As older people continue to inch Facebook’s user count upward, teenagers are increasingly leaving the social media powerhouse in favor of a platform they feel they have greater control over: Snapchat.
If you have teens in your house or a grandma on Facebook, this may come as no surprise. Younger users like platforms that emphasize visuals, and they like sharing posts away from adults’ prying eyes. But the migration is happening even faster than previously expected.
The number of Facebook users ages 12 to 17 is expected to decrease by
5.6 percent in 2018, according to a forecast from New York-based market research company eMarketer. That means that for the first time, less than half of U.S. internet users in that age group are expected to use Facebook at least once a month in 2018.
It’s not just the teens leaving. Overall, Facebook is expected to lose 2 million users who are 24 or younger this year, according to eMarketer. Snapchat, on the other hand, is expected to add 1.9 million users in that age group.
Instagram, which Facebook owns, is still bigger in the U.S. than Snapchat. But it is only expected to add 1.6 million users in the 24 and younger group this year.
Facebook declined to comment, and Snapchat did not respond.
Posts and messages on Snapchat disappear after a short time, and that makes it fun for the younger age group, said Debra Aho Williamson, a principal analyst at eMarketer.
“[It’s] less likely that you’re going to go, ‘Oh gosh, a year ago I sent that or posted that?
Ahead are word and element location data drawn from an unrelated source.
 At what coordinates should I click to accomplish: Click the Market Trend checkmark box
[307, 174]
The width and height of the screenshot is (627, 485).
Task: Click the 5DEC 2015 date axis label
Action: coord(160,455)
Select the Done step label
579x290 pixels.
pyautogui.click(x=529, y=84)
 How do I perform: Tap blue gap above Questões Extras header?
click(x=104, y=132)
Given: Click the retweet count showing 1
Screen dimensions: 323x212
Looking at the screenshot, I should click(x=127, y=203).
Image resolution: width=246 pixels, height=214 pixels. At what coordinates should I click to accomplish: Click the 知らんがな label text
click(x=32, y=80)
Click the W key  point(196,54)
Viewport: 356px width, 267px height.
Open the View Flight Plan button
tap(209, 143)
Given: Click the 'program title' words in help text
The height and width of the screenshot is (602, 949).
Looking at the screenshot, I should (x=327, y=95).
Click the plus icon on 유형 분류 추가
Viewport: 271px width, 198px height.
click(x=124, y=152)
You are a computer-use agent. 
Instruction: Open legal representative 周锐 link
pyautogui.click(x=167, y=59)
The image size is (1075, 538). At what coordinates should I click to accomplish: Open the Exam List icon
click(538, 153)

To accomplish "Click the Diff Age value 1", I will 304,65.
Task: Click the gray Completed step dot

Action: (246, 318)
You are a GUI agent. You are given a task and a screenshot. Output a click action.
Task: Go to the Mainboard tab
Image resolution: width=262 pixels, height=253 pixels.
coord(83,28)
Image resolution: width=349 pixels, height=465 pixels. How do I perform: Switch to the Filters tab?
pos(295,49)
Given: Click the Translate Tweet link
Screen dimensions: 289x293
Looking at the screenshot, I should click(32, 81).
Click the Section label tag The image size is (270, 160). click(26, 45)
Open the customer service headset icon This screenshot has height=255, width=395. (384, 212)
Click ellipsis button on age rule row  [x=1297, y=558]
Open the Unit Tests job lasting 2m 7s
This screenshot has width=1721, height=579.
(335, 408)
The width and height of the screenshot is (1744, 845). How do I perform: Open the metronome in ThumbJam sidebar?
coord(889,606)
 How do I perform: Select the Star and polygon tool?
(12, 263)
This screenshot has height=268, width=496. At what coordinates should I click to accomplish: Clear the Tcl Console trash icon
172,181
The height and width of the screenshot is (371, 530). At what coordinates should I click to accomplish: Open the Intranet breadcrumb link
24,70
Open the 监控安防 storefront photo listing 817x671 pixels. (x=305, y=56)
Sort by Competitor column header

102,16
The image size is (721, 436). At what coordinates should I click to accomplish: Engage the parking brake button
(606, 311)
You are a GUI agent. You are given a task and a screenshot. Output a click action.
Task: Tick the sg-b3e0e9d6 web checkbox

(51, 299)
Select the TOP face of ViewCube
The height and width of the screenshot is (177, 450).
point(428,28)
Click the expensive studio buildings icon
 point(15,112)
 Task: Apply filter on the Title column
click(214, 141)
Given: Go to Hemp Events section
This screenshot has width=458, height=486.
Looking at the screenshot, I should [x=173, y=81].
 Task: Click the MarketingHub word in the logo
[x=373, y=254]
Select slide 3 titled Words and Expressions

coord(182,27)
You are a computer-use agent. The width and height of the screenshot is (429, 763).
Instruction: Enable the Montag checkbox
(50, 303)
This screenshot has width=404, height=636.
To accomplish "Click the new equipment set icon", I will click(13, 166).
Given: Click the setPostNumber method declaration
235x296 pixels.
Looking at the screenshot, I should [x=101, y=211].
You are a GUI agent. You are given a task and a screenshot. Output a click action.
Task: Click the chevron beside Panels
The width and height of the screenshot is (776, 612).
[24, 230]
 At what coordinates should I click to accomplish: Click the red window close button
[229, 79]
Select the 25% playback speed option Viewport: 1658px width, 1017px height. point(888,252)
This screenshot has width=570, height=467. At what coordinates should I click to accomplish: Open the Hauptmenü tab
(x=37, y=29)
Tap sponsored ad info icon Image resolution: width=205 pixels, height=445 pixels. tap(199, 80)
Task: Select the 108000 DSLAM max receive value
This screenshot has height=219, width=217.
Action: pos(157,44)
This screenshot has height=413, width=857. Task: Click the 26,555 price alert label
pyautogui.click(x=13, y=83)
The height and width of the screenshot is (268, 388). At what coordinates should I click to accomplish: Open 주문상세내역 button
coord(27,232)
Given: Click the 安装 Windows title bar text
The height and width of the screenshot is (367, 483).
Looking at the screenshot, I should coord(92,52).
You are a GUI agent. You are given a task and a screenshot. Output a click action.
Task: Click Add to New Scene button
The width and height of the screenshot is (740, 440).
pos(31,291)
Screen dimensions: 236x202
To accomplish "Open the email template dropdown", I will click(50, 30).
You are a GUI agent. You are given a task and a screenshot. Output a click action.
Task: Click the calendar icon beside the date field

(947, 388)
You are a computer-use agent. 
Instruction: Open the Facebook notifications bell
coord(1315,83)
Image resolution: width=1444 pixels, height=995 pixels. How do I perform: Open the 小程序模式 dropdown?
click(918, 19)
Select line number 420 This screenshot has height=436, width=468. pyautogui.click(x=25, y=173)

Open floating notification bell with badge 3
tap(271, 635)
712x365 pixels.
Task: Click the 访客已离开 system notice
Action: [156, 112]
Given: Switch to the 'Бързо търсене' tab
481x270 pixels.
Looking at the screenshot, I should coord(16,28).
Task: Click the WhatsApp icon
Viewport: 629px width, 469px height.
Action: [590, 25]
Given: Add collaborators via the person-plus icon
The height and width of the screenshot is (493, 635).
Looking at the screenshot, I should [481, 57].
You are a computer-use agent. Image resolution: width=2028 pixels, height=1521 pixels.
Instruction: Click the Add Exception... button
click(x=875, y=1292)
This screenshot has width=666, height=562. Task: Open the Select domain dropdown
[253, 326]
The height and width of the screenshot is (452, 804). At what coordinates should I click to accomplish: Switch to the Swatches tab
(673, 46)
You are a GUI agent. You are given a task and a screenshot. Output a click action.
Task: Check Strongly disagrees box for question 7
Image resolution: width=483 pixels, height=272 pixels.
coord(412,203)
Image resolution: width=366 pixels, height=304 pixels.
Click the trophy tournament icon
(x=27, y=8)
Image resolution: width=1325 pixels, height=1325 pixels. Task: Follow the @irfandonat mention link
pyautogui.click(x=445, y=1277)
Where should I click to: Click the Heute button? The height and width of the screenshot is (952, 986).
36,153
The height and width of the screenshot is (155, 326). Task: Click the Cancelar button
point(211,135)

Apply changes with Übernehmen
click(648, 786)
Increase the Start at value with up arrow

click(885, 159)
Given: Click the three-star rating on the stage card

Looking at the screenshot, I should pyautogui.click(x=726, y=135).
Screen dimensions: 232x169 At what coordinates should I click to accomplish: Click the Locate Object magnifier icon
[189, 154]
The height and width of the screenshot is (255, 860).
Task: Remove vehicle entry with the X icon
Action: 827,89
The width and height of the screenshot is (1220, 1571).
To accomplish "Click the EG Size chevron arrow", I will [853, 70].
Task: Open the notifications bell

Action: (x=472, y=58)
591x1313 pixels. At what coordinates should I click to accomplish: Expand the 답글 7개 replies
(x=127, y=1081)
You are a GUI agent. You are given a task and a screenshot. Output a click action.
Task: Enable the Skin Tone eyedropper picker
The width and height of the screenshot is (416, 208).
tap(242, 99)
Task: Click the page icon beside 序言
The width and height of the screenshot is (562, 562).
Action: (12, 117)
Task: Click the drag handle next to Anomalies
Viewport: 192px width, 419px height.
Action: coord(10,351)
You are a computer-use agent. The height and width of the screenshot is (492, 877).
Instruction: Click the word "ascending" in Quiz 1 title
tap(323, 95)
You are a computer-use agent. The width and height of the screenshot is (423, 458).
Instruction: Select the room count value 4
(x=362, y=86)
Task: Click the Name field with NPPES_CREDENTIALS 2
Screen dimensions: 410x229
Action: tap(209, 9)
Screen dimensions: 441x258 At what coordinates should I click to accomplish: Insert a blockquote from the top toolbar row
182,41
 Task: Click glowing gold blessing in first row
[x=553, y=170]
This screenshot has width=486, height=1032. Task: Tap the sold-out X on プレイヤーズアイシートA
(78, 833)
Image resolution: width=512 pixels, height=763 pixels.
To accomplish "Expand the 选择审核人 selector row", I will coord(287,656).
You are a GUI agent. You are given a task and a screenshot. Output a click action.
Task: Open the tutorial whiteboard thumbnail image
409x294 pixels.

Ew,’ ” she said. “Whereas on Facebook, people of older generations, that doesn’t necessarily matter to them. They like that posterity.”
Facebook is still adding monthly users, albeit slowly. It is expected to hit 169.5 million users in the U.S. this year, up less than 1 percent from 2017, according to the eMarketer forecast. People ages 55 and up make up 22.5 percent of those users, second only to the 25 to 34 age group.
Younger users feel like they have control on Snapchat, said Lynch, who also teaches a social media and brand personalities class at DePaul University’s College of Communication. Instagram shares the cool factor, allowing users to create beautiful feeds. Young people know how to harness engagement with their followers there, she said, ballooning their likes and boosting their confidence along the way.
Businesses choosing to advertise on any social media platform will really have to define their target audience and figure out where they’re going to be, Lynch said.